Only the mausoleum still stood, blasted black, but in one piece.

Everything was quiet, empty. Dipper spotted a few human bones here and there, charred and crumbling. A lone skull sat among the ashes of the church, half buried. He was too tired to feel sick.

Gray ashes and orange embers drifted from the sky, swirling gently on a light breeze.

Among the ashes were glints of gold, glittering with the rising sun.

"Bill?" Dipper asked, and Mabel looked him dolefully, shaking her head.

Dipper, confused, stared at her, then looked around the meadow again before turning back to his family.

"Bill?" he said again, head pounding and arm aching. Ford placed a gentle hand on his shoulder.

"Gone, Dipper. He's gone."

That didn't seem right. It didn't seem real; he was sure any second he'd hear that obnoxious laugh or an insistent shout or a contemptuous snort. But all remained quiet.

"How…?" Dipper asked numbly. Ford contemplated the boy for a moment, his expression difficult to read. Finally, he spoke.

"...his energy...having it harvested from two sources at once, while he was in an already injured body...it must have been too much. The vessel couldn't take it."

Dipper's insides turned to ice. So he was at fault. He was to blame. He was that second source, pulling from Bill, taking all he had left to give.

Destroying him.

Ford must have seen the turmoil on Dipper's face because gathered the boy up in his arms, hugging him tightly.

"You did a good thing, my boy. You saved us."

"...he told me to do it…" Dipper said, his voice a weak whisper against Ford's turtleneck, "use his energy…"

Ford pulled away from him, bushy eyebrows arched in surprise before his face fell into a somber smile.

"Then you are certainly not to blame."

They sat in silence for a few long minutes, processing, recovering. Then, slowly, without speaking, all four began to pick themselves up. The movements were slow and laborious, with Stan the worse for wear. He couldn't stand straight, but when Ford and Mabel went to help him, he swatted them away and muttered something about his 'lumbago'.

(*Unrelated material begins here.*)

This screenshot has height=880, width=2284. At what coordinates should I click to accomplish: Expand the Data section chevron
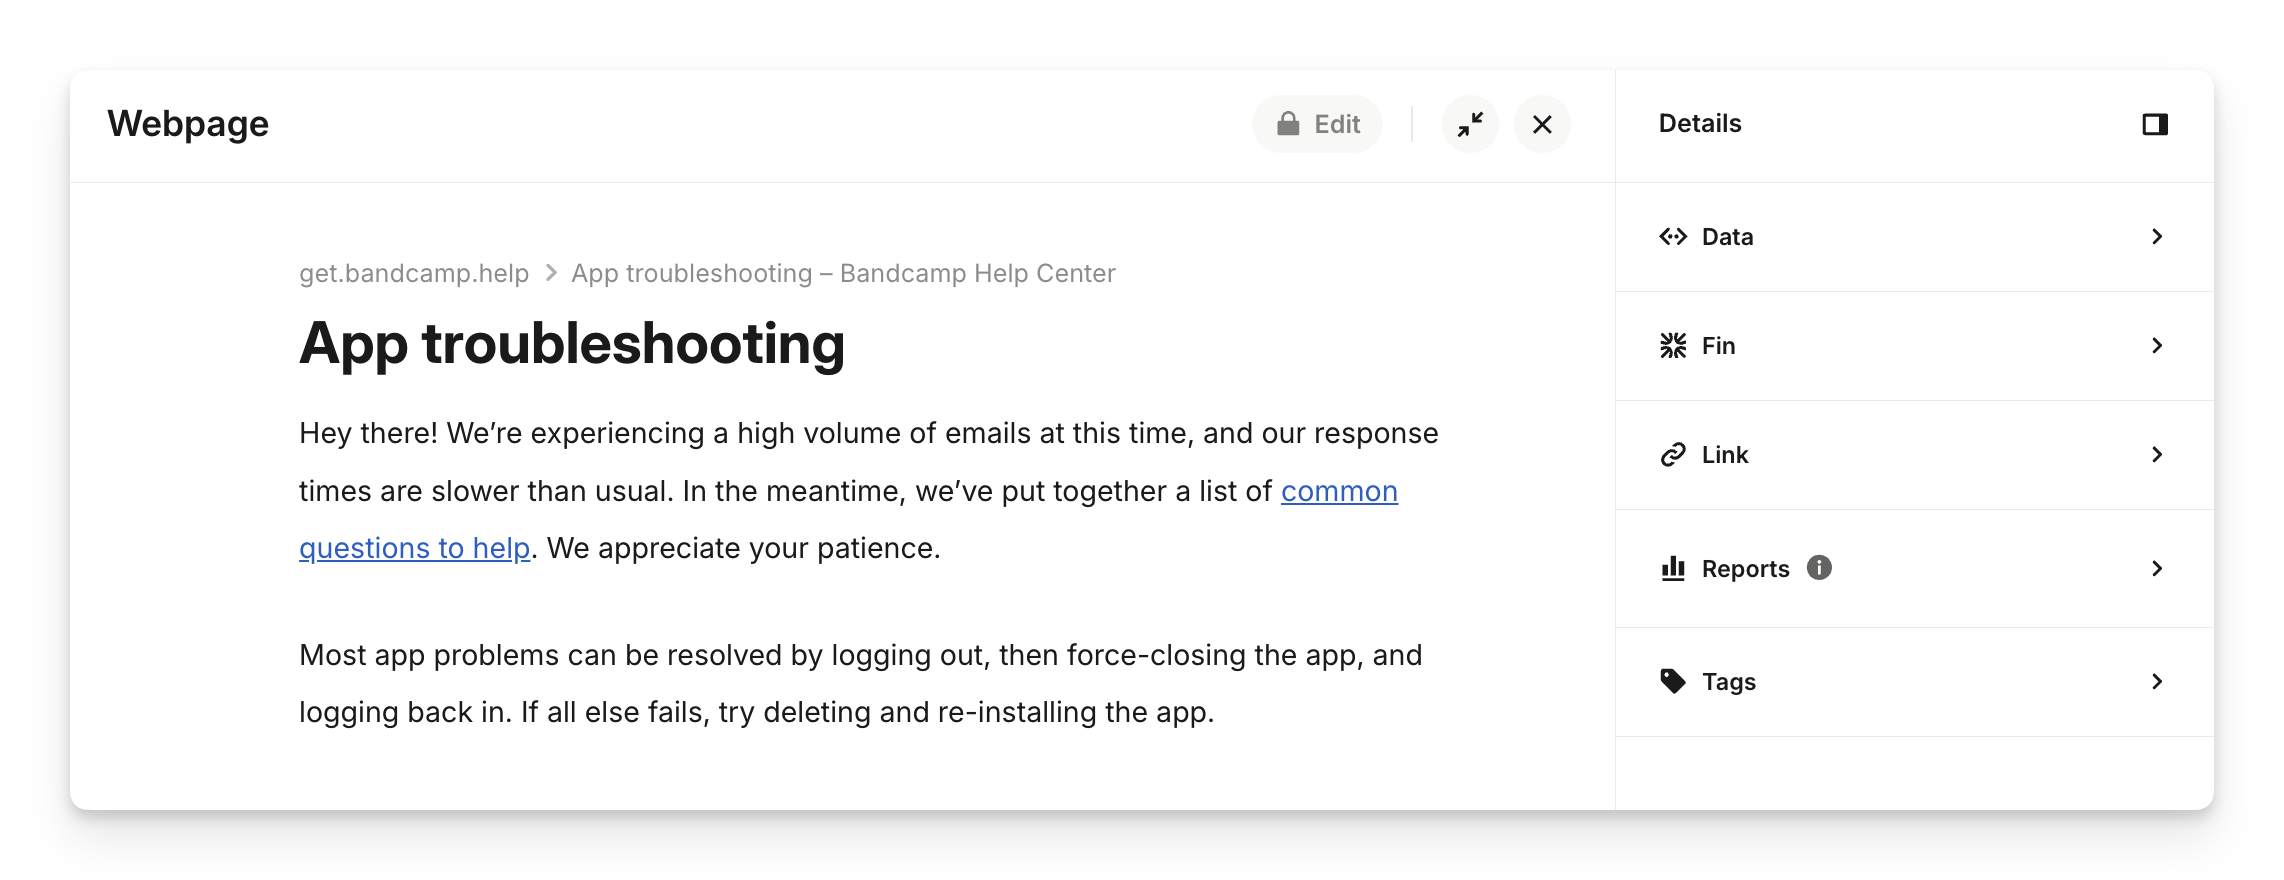click(x=2157, y=237)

Dipper staggered away from them as they fussed over Stan, stepping through the remains of the church, to where he had last seen Bill, where he had witnessed the demon burning and shrieking and bleeding. The ground there was blasted fallow, burnt down to the dirt. There was nothing there but a triangle shape, scorched into the earth. Dipper stared at it, then tilted his head to the sky, its colors made strange by the dispersing clouds and rising sun.

"Bill?" he asked aloud, but there was no answer except the distant call of birds. He paused, stooped slowly and scooped up a handful of ashes.

Gold particles gleamed there, dazzling among the gray, before slowly disappearing. He let the ashes fall from his hand and watched them scatter in the wind.

Arms wrapped around his torso, hugging him from behind. He knew it was Mabel without seeing her, and could feel her tears, hot against his back. Then Ford and Stan were there too, Ford's hand on Dipper's shoulder and Stan's on the top of his head.

"Come on, Dipper," Ford said softly, "let's go home."

Battered and bloodied, the two sets of twins began the slow trek back, leaving the barren meadow and all its scars behind.